In contrast, the NLD, which hasn’t proposed even one Muslim candidate from the 4 per cent population, has stayed silent, attracting criticism from many of the western press that had idolised Ms. Suu Kyi in the past. Ms. Suu Kyi’s own response to international critics has been to ask why they haven’t spoken out against the autocratic moves of President Thein Sein’s government. “I would just like to remind you that I have been saying since 2012 that a bit of healthy scepticism would be very, very good and that too many of our western friends are too optimistic about the democratisation process here,” she said in an interview earlier this month.

In her defence, Dr. Thaung Htun says Ms. Suu Kyi is trapped from both sides of the conflict and needs to pick her battles. “She speaks very carefully so as not to jeopardise hopes for national reconciliation.

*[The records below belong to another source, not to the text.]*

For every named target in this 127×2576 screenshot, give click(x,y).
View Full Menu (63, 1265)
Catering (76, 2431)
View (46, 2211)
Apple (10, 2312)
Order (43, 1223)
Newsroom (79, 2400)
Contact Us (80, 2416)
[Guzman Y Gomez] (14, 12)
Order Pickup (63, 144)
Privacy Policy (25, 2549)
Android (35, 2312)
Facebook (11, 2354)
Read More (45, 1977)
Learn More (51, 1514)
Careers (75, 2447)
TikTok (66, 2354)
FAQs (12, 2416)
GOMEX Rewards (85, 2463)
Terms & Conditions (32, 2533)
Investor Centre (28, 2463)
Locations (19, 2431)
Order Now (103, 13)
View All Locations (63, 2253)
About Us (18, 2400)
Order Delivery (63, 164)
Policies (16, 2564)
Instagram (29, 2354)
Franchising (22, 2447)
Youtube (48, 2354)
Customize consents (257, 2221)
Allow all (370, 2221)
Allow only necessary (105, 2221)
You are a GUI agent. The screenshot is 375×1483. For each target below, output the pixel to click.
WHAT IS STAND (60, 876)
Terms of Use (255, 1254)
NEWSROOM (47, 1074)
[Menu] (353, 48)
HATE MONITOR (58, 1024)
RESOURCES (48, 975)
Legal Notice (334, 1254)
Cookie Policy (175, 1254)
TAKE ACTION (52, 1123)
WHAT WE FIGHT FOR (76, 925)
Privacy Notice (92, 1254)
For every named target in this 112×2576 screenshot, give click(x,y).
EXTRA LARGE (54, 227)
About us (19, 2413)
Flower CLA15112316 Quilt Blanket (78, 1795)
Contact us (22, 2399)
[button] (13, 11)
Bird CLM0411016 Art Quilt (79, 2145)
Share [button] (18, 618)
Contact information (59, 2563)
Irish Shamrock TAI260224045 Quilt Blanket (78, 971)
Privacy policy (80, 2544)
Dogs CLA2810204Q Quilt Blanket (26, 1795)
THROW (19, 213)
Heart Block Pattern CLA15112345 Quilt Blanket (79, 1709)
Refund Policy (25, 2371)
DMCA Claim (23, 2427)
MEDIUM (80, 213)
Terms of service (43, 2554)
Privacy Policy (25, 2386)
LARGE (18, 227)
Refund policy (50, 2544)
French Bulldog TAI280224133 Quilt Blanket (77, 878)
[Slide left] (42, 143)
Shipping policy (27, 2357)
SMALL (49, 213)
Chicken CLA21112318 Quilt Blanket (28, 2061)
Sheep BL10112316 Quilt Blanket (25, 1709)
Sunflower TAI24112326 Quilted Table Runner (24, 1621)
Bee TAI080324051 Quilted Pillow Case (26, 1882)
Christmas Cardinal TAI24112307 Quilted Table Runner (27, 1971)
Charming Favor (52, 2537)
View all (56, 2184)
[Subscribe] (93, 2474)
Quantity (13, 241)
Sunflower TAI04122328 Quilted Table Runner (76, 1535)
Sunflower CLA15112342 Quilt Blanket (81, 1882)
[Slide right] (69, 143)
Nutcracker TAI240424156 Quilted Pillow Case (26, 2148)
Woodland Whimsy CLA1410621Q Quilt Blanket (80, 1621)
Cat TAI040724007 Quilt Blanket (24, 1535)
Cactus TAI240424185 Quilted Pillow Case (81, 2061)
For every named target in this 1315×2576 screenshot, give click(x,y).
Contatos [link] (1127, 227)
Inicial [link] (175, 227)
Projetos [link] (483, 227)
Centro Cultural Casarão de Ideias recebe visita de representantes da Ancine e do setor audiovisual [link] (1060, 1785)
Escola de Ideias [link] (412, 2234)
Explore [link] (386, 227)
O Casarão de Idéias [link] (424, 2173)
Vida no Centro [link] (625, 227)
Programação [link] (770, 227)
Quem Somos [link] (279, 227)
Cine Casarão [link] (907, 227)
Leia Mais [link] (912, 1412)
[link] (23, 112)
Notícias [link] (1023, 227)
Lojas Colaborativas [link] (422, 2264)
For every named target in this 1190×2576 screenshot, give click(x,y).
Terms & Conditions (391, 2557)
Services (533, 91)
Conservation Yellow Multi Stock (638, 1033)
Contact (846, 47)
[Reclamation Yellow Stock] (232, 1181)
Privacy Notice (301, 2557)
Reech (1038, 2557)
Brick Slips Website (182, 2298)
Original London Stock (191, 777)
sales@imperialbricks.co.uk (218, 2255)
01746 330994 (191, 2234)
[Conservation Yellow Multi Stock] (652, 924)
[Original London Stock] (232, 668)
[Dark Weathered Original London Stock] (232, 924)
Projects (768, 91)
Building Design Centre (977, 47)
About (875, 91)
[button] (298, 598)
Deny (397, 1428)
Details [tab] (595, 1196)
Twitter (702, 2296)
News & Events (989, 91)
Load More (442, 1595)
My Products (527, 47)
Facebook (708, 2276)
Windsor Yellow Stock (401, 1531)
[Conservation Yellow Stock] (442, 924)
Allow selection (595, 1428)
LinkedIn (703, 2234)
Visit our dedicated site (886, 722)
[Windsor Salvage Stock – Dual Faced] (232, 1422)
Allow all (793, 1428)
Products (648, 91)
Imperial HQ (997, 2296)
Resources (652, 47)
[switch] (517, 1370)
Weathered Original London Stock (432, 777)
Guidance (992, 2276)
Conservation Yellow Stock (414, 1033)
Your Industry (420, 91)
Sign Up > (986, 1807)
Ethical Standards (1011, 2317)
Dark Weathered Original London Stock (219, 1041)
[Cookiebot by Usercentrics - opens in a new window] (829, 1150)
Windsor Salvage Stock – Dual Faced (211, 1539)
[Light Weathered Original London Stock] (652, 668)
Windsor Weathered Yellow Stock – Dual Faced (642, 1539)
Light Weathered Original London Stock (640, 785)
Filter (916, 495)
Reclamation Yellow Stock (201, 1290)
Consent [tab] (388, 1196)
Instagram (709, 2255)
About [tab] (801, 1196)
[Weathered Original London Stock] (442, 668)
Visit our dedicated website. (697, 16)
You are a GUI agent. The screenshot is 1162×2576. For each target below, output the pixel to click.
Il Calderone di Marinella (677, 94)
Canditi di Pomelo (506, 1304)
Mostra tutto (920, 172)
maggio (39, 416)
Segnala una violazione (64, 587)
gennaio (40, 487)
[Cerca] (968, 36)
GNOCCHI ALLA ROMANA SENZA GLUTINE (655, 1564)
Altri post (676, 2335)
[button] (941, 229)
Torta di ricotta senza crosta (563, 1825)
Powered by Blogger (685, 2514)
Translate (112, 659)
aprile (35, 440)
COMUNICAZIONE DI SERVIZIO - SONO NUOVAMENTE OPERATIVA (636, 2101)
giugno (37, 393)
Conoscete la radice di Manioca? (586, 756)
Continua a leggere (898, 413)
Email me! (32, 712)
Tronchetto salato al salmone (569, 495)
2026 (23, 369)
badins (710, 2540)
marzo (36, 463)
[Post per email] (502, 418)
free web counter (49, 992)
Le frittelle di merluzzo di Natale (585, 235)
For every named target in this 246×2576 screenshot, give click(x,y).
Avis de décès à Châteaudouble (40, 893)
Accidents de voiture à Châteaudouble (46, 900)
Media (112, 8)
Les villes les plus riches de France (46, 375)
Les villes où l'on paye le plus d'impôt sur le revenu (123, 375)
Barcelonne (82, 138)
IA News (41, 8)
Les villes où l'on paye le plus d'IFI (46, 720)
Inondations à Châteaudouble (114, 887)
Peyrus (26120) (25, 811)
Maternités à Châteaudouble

That is why she doesn’t speak on every issue.” Ms. Suu Kyi’s supporters say that all these issues will be addressed in time, but winning the coming elections is the only priority for the moment. Without it, there will be no change in Myanmar at all. “There are many who are unhappy with the constitution and the system. But people accept that the election will happen under these terms whether they like it or not. So do you make the most out of it or not,” asks journalist Thin Le Win. Ms. Suu Kyi herself has accepted that regardless of the outcome of the vote on November 8, she cannot become Myanmar’s president given the constitutional bar on Myanmarese citizens with children of foreign nationality being nominated. That will need a two-thirds majority in the newly elected assembly to change, and is only one of the myriad changes Ms. Suu Kyi will need to effect once her party the NLD wins, as informal polls predict. “The dice is loaded against the Lady,” an NLD campaigner says. “Even so the Lady will win.”